What you are asked to do. Copy each line of the entries below that contains the string "output".

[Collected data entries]
((

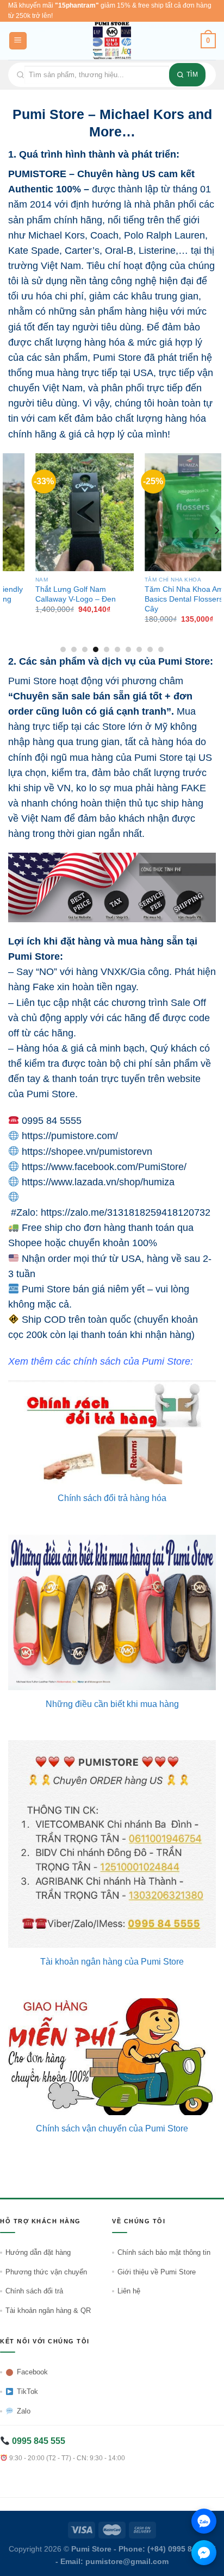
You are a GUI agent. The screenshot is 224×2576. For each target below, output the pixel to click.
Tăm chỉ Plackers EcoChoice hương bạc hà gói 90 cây (166, 594)
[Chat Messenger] (203, 2552)
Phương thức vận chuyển (46, 2272)
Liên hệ (128, 2291)
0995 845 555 (37, 2441)
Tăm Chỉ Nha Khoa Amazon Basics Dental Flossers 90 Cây (56, 598)
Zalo (23, 2411)
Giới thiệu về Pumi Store (156, 2272)
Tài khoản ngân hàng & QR (48, 2310)
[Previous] (7, 552)
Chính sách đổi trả (34, 2291)
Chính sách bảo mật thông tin (163, 2252)
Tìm (192, 74)
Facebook (32, 2372)
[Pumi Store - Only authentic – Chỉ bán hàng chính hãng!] (112, 41)
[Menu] (18, 41)
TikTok (27, 2391)
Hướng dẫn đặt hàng (38, 2252)
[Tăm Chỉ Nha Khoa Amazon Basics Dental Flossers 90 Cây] (57, 512)
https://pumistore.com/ (70, 1135)
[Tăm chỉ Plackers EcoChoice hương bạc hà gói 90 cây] (166, 512)
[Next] (216, 552)
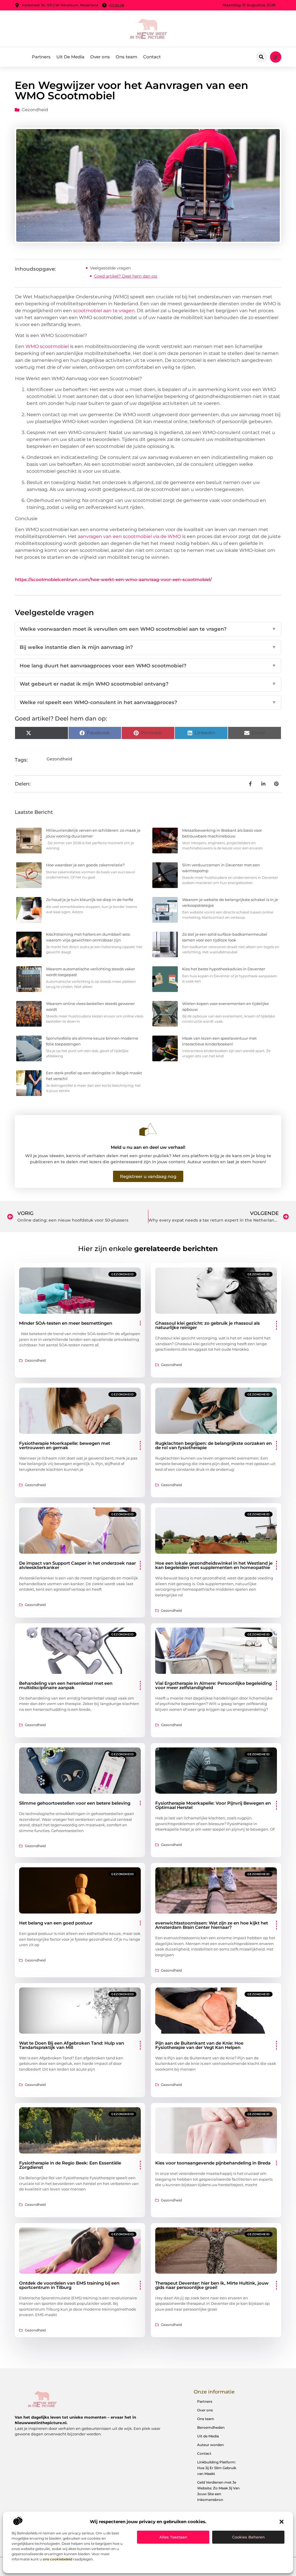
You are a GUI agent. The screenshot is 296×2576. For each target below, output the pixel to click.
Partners (41, 56)
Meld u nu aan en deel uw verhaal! (148, 1147)
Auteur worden (210, 2445)
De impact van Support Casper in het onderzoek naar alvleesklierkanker (77, 1565)
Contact (152, 56)
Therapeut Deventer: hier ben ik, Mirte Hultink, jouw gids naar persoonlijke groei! (212, 2285)
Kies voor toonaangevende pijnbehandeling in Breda (213, 2163)
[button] (281, 2522)
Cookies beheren (248, 2537)
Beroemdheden (211, 2427)
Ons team (126, 56)
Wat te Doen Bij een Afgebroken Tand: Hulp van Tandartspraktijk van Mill (71, 2045)
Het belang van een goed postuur (55, 1923)
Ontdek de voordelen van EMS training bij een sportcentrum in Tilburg (69, 2285)
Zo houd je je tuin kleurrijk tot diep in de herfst (89, 899)
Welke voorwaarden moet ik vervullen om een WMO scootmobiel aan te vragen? (148, 629)
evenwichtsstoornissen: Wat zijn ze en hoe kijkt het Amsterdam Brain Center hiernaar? (211, 1925)
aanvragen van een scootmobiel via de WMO (129, 536)
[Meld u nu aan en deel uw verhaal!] (148, 1129)
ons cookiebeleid (57, 2559)
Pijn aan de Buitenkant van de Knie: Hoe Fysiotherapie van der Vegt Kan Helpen (199, 2045)
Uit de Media (208, 2436)
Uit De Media (70, 56)
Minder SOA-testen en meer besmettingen (65, 1323)
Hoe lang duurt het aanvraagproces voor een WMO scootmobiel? (148, 666)
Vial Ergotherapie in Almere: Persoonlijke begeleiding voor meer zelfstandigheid (213, 1685)
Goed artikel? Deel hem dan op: (126, 276)
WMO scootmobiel (47, 346)
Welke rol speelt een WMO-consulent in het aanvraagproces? (148, 702)
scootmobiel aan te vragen (104, 310)
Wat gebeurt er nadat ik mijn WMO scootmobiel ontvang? (148, 684)
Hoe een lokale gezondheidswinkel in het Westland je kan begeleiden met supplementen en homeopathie (214, 1565)
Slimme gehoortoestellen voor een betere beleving (74, 1803)
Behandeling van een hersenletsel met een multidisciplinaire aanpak (65, 1685)
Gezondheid (35, 109)
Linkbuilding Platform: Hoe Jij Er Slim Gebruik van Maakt (216, 2468)
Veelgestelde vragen (110, 268)
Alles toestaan (173, 2537)
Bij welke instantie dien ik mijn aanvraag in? (148, 647)
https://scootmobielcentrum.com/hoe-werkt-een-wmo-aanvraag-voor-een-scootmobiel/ (113, 579)
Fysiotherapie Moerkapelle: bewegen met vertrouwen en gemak (64, 1445)
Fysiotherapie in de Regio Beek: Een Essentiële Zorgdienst (70, 2165)
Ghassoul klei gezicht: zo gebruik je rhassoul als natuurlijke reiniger (207, 1325)
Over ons (100, 56)
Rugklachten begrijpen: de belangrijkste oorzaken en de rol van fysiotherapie (213, 1445)
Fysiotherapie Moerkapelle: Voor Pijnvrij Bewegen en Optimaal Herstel (213, 1805)
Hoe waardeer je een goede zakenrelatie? (85, 865)
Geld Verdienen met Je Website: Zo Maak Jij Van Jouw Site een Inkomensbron (218, 2491)
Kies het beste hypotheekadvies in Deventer (223, 969)
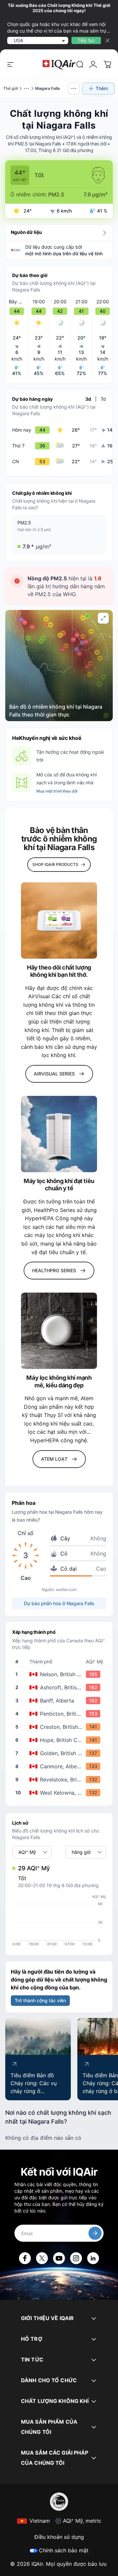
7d (103, 399)
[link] (80, 64)
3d (88, 399)
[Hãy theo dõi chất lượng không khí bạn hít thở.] (59, 920)
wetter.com (66, 1589)
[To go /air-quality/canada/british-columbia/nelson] (60, 1674)
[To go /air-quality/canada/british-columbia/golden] (60, 1753)
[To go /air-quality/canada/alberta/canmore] (60, 1766)
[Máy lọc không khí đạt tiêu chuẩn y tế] (59, 1134)
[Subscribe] (95, 2233)
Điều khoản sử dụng (59, 2537)
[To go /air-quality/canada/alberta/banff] (60, 1700)
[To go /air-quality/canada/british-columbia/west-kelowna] (60, 1792)
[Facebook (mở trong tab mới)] (25, 2258)
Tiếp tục (86, 40)
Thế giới (10, 88)
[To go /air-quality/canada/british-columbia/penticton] (60, 1713)
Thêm (102, 88)
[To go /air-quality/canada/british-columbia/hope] (60, 1740)
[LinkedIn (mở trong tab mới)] (93, 2258)
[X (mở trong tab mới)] (42, 2258)
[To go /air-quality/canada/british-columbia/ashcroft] (60, 1687)
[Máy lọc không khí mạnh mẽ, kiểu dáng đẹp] (59, 1331)
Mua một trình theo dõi (56, 791)
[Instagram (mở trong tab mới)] (76, 2258)
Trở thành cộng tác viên (40, 2000)
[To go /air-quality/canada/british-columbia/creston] (60, 1726)
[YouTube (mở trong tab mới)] (59, 2258)
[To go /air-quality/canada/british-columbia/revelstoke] (60, 1779)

))

Task response.
You are a GUI agent. The screenshot is 224×2576. For each target below, output the pixel to click.
You are a GUI agent. The screenshot is 296×2576. For each target below, output the pixel to click.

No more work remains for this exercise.